**WHAT IS NEEDED**
Extract all lines that hold "large" from the records below.

**INPUT FOR THIS TASK**
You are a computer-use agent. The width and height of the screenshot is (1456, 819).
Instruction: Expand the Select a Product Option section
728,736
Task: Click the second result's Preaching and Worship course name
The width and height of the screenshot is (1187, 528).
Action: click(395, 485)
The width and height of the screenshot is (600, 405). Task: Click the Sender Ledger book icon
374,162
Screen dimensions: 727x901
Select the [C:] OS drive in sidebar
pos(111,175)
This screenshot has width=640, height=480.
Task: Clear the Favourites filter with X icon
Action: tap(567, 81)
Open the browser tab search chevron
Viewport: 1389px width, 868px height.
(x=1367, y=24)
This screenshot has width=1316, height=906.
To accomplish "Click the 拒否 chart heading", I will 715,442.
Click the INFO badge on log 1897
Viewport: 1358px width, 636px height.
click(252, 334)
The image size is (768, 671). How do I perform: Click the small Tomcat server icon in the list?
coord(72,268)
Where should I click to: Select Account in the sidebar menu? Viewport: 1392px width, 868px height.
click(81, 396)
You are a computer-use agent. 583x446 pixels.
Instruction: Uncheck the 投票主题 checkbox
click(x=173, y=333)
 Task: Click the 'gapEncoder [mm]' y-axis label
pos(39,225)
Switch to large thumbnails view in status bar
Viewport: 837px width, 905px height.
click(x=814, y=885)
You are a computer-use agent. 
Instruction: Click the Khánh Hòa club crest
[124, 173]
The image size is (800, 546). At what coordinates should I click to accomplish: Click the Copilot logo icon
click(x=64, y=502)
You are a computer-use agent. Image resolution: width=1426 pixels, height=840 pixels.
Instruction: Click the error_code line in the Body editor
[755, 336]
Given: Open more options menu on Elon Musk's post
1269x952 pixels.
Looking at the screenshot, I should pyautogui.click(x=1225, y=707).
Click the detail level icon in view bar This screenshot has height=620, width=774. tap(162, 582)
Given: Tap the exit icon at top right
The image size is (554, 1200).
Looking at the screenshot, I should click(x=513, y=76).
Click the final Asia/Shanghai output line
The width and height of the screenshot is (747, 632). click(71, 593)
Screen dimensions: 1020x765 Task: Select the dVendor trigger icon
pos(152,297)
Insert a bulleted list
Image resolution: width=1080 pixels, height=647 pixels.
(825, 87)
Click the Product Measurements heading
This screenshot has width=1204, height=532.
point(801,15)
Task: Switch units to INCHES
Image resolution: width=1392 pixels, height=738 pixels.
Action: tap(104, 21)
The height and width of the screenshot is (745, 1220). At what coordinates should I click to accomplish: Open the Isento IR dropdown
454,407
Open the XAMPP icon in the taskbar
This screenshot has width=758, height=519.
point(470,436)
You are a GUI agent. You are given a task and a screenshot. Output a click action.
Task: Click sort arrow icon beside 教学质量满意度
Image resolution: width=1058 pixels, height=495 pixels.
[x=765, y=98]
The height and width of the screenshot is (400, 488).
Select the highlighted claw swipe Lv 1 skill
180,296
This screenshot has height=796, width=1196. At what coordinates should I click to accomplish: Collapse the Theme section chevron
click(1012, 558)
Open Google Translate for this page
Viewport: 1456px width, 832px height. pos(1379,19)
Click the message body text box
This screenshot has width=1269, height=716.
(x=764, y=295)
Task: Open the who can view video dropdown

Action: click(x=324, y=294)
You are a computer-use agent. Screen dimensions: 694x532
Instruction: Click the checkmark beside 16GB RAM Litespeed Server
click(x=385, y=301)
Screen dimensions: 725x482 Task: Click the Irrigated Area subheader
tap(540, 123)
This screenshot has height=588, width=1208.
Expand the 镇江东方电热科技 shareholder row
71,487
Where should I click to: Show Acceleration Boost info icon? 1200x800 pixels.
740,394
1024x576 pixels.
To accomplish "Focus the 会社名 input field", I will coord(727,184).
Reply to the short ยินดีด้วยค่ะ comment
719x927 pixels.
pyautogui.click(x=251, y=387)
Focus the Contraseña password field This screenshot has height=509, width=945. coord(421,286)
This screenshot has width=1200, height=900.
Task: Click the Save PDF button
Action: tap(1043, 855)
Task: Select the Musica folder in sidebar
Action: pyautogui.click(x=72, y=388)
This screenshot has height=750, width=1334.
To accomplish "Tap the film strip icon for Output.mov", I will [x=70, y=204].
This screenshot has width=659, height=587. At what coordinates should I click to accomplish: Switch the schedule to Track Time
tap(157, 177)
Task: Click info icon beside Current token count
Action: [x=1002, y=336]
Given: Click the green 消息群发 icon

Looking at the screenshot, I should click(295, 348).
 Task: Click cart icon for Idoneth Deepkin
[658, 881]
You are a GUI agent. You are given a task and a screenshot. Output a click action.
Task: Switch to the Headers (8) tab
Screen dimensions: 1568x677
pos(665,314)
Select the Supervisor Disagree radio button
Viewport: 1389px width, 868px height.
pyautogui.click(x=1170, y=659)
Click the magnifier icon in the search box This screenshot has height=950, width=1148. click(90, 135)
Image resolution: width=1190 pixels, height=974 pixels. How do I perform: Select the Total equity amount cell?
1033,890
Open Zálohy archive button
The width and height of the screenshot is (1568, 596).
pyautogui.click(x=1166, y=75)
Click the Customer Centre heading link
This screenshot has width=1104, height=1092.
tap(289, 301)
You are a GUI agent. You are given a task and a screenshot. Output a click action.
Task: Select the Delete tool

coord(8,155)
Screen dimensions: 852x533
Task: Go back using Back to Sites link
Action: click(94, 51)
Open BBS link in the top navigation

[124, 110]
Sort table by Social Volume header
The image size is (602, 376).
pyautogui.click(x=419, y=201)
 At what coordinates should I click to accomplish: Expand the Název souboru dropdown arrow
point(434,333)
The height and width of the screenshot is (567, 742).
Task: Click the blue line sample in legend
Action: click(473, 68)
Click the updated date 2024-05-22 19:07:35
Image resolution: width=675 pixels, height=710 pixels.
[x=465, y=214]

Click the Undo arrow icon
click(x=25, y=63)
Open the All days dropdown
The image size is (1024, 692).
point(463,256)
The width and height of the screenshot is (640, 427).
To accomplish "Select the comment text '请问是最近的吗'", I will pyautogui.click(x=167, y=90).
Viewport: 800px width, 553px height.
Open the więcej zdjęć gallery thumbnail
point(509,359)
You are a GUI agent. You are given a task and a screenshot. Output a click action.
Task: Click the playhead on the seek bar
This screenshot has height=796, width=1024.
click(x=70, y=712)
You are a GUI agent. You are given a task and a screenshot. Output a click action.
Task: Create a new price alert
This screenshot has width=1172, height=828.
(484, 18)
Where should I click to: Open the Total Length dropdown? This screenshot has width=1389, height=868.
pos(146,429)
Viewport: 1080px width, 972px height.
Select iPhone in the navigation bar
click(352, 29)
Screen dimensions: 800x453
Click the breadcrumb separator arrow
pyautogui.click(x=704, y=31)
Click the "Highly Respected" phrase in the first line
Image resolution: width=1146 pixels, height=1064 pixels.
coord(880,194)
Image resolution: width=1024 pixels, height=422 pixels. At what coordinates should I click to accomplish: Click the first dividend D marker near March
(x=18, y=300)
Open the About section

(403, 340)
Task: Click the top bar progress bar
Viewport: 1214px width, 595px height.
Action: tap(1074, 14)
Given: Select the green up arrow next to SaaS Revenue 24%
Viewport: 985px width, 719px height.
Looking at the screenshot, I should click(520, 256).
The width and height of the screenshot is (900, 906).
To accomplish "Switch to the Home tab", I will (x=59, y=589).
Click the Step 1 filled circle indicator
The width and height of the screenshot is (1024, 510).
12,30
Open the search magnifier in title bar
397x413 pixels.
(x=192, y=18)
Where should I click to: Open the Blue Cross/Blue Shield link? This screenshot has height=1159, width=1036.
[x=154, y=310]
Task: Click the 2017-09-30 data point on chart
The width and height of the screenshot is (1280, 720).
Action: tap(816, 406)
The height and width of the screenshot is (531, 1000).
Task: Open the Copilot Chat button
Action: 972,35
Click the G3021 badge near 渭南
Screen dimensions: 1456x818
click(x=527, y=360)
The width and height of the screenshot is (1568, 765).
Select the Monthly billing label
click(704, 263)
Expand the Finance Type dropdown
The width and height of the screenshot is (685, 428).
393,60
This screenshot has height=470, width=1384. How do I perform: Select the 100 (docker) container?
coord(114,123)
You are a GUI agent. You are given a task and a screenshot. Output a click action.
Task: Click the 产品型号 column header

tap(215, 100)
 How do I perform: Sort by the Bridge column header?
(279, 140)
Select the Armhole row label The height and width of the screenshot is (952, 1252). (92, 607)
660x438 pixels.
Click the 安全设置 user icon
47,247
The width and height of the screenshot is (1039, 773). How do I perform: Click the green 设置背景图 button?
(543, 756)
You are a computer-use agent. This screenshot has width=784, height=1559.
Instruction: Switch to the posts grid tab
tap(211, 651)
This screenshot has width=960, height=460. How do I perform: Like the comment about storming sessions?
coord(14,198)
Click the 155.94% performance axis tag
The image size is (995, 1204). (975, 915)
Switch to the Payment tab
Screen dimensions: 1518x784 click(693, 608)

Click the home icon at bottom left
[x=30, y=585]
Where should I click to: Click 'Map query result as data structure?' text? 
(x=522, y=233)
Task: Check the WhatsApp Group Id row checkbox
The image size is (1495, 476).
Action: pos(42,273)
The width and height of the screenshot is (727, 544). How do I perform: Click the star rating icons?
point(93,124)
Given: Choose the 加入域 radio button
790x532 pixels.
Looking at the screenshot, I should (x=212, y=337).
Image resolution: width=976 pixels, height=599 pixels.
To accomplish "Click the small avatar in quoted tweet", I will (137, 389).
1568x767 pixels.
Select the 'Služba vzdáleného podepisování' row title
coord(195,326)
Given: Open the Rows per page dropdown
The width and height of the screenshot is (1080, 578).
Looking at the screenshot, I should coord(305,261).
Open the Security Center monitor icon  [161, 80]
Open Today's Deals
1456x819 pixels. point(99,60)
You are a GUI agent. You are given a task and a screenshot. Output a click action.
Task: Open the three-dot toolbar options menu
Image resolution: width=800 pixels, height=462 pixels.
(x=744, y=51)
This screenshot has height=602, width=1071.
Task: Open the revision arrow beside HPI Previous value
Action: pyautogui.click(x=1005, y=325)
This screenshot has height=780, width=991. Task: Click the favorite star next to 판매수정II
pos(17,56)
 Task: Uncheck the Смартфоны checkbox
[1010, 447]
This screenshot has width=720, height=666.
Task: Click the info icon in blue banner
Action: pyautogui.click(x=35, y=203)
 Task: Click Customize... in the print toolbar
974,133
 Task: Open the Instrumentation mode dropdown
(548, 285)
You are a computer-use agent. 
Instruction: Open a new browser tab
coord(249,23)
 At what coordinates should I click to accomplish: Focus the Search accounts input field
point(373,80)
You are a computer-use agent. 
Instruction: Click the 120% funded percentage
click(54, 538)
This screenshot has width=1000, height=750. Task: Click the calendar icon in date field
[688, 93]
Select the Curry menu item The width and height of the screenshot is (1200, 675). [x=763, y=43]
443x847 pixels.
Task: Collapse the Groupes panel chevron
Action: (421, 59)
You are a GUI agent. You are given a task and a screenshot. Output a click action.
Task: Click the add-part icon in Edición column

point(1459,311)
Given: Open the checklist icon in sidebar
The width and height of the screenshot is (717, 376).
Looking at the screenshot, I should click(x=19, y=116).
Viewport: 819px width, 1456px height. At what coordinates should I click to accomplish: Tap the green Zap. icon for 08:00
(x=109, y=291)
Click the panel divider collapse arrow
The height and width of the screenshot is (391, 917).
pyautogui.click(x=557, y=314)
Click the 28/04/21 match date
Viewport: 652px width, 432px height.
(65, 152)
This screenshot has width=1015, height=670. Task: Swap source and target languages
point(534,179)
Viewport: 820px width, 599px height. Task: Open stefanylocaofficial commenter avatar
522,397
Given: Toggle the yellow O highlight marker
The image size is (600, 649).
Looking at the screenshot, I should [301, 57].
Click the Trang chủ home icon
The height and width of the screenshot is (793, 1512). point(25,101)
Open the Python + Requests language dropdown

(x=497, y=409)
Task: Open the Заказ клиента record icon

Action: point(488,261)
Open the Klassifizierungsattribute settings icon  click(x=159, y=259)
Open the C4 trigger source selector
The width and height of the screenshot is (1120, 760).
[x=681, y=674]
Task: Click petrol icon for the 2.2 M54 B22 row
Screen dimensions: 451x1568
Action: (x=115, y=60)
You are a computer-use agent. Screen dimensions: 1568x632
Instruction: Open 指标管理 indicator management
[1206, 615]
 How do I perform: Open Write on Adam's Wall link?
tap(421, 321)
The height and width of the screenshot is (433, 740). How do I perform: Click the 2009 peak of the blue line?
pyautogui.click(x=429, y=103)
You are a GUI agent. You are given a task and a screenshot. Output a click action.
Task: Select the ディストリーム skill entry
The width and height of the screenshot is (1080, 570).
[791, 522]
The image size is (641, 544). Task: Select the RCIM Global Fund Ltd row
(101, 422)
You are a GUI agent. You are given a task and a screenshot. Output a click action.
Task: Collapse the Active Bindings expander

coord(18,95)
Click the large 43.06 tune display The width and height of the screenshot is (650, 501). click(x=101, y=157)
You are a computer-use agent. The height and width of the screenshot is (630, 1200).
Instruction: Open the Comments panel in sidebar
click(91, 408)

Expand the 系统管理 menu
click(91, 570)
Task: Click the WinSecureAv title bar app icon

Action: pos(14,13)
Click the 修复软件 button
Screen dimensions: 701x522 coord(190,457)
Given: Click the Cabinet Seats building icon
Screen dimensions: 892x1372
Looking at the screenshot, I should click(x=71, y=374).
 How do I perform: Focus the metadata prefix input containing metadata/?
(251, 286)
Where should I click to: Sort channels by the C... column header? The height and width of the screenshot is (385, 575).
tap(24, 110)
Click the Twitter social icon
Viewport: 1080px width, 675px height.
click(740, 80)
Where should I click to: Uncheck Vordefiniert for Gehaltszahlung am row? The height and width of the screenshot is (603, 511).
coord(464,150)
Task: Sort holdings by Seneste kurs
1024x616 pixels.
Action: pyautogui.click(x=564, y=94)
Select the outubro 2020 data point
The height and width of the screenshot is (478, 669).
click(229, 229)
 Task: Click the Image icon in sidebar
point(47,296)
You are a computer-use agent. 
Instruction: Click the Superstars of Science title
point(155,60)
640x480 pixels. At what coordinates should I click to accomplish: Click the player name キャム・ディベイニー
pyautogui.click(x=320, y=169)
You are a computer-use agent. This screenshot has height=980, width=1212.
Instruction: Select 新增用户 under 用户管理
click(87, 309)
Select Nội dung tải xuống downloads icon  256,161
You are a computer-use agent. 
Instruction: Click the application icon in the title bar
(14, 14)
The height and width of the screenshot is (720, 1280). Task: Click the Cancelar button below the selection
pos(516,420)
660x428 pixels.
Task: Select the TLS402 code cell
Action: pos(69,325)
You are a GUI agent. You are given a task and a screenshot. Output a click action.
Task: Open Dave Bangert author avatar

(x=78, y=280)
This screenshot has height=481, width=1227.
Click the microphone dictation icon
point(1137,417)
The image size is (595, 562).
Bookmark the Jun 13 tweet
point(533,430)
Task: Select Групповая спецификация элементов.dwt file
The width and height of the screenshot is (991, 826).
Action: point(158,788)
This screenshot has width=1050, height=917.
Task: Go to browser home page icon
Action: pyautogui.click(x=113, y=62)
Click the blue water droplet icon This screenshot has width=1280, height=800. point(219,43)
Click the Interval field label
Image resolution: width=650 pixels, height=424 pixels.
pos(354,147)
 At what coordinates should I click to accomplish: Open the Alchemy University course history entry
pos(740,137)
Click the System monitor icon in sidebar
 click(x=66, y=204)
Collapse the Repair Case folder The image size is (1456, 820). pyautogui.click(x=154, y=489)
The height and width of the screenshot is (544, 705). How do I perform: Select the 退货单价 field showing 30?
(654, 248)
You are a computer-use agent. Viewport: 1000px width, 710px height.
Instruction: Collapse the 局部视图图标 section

**FINISHED TASK**
Switch to large thumbnails view in status bar
Click the large 43.06 tune display The width and height of the screenshot is (650, 501). click(x=101, y=157)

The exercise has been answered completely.